L’ex-maire Vaillancourt a régné sur Laval pendant 23 ans. Et un peu, aussi, sur le Québec ?
Ils se moquent des policiers, des procureurs et des journalistes, dont les enquêtes se heurtent année après année au pouvoir du maire téflon. Il faut dire qu’ils ont du poids, car leur île abrite six circonscriptions électorales provinciales, qui peuvent faire pencher la balance du pouvoir d’un côté ou de l’autre, au gré du vent.
Un élément alimenterait l’intrigue tout au long du film : les hauts dirigeants politiques ont-ils protégé depuis 20 ans ce maire qui savait si bien les aider à se faire élire et qu’il eût été risqué d’indisposer ? Thomas Mulcair pourrait y faire une brève apparition. Après tout, en 2011, le chef du NPD a déclaré à L’actualité que le premier ministre Jean Charest lui avait déjà dit, à propos d’un projet de loi sur la protection des milieux humides qui aurait freiné des programmes de construction immobilière, « qu’il ne pouvait pas faire ça au maire Gilles Vaillancourt. On avait trop besoin de lui pour les élections. »
Laval n’étant pas Hollywood, il est encore trop tôt pour dire si la saga judiciaire commencée en mai avec le dépôt d’accusations contre 37 professionnels et entrepreneurs — le « gang de Laval » — nous donnera à terme la clé de l’intrigue. Les enquêteurs de l’Unité permanente anticorruption (UPAC) n’ont pas lésiné pour bâtir leur preuve : plus de 30 000 conversations enregistrées, 70 perquisitions, 150 interrogatoires. Les comparutions, attendues en juillet, devraient nous en apprendre plus.

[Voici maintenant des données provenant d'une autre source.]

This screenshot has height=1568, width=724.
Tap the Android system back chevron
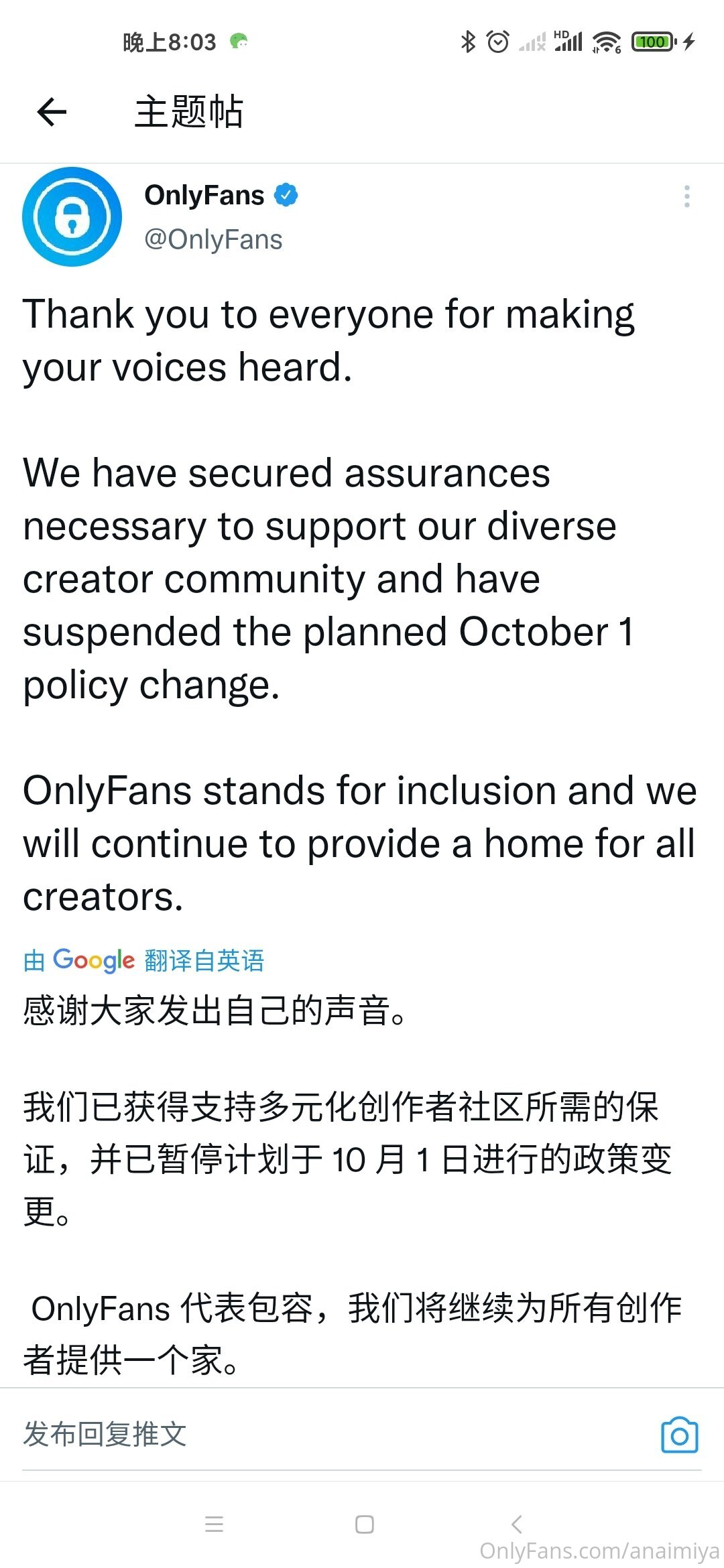tap(516, 1524)
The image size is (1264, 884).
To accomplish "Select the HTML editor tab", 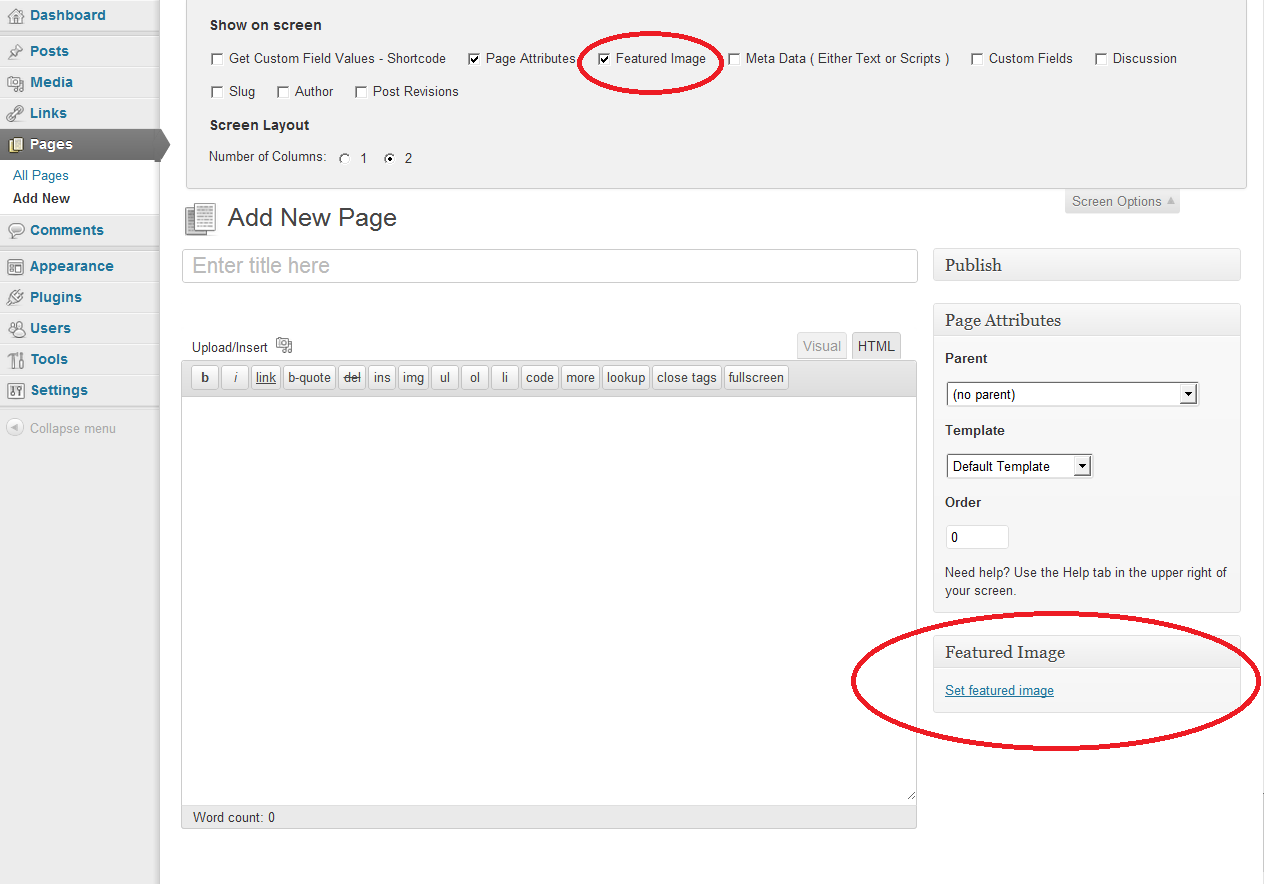I will pos(875,345).
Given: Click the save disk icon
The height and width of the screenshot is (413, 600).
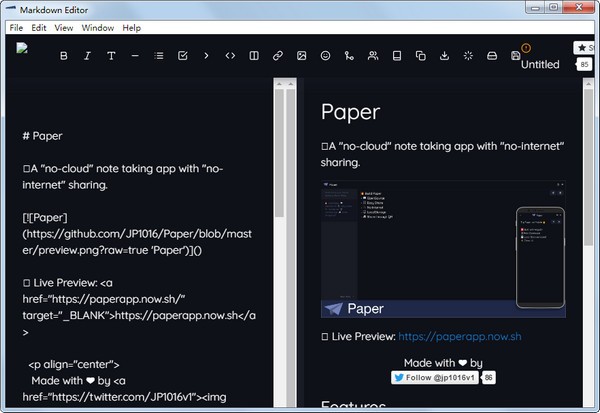Looking at the screenshot, I should point(515,56).
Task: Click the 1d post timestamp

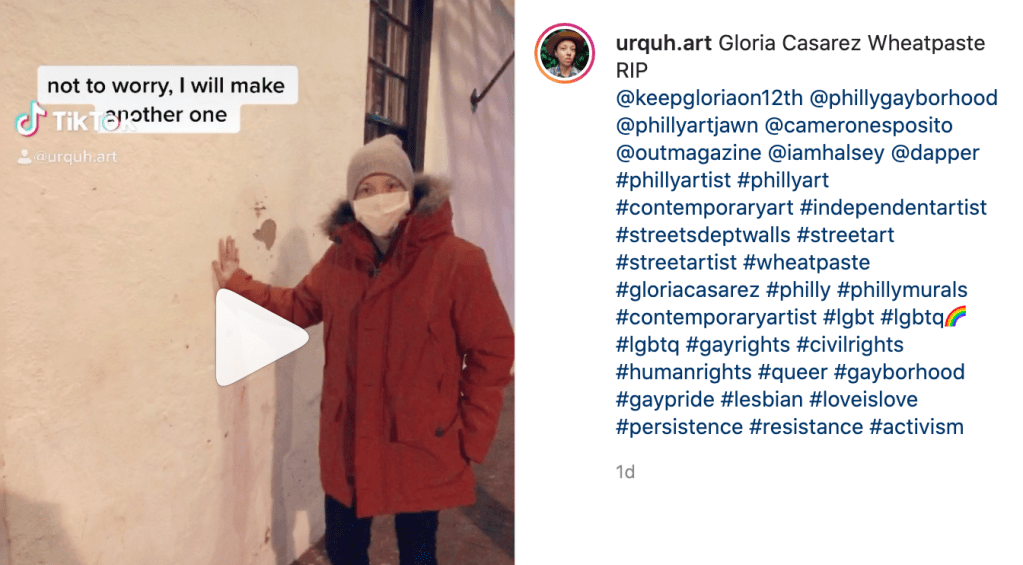Action: tap(625, 472)
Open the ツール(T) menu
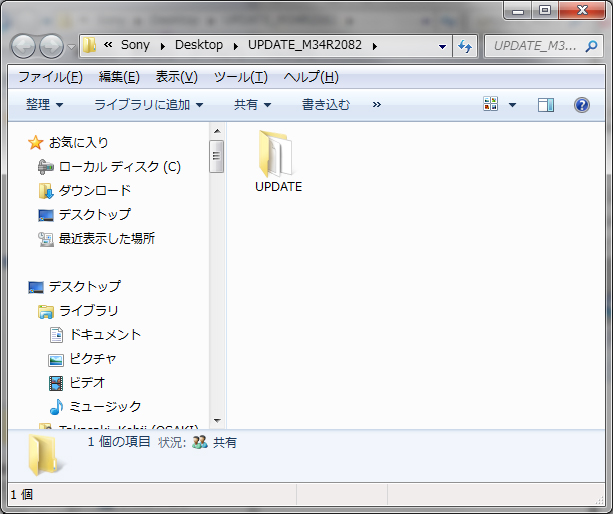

Voir au banc des accusés des ingénieurs, un notaire et des avocats qui se croyaient au-dessus des lois n’est qu’un premier pas. D’autres devront suivre : récupérer les biens publics mal acquis (une partie, du moins !), renforcer la démocratie municipale pour la sortir de l’obscurité qui a permis à la criminalité d’y plonger des racines, soutenir l’information locale afin qu’elle soit un vrai chien de garde pour les citoyens. Ces trois chantiers sont encore loin d’être amorcés.
Le Bureau de lutte aux produits de la criminalité (BLPC) devra travailler à bloquer les comptes et à récupérer les 15 millions que l’ex-maire Vaillancourt aurait mis à l’abri dans des paradis fiscaux, comme la Suisse et le Panamá.
Les Lavallois devront prouver en novembre prochain qu’ils peuvent faire sauter le plafond de 35 % auquel stagne le taux de participation aux élections municipales depuis 10 ans. Sept partis y seront en lice ! Il faut élire les Eliot Ness pour que la troisième ville du Québec redevienne digne de confiance.
Bien sûr, nous avons tous des emplois, des enfants à élever, et bien peu de temps pour assister aux séances des conseils d’arrondissement. Mais lorsque personne ne veille, la criminalité fleurit. Il faut redonner du mordant aux chiens de garde : soutenir les journalistes et les citoyens teigneux !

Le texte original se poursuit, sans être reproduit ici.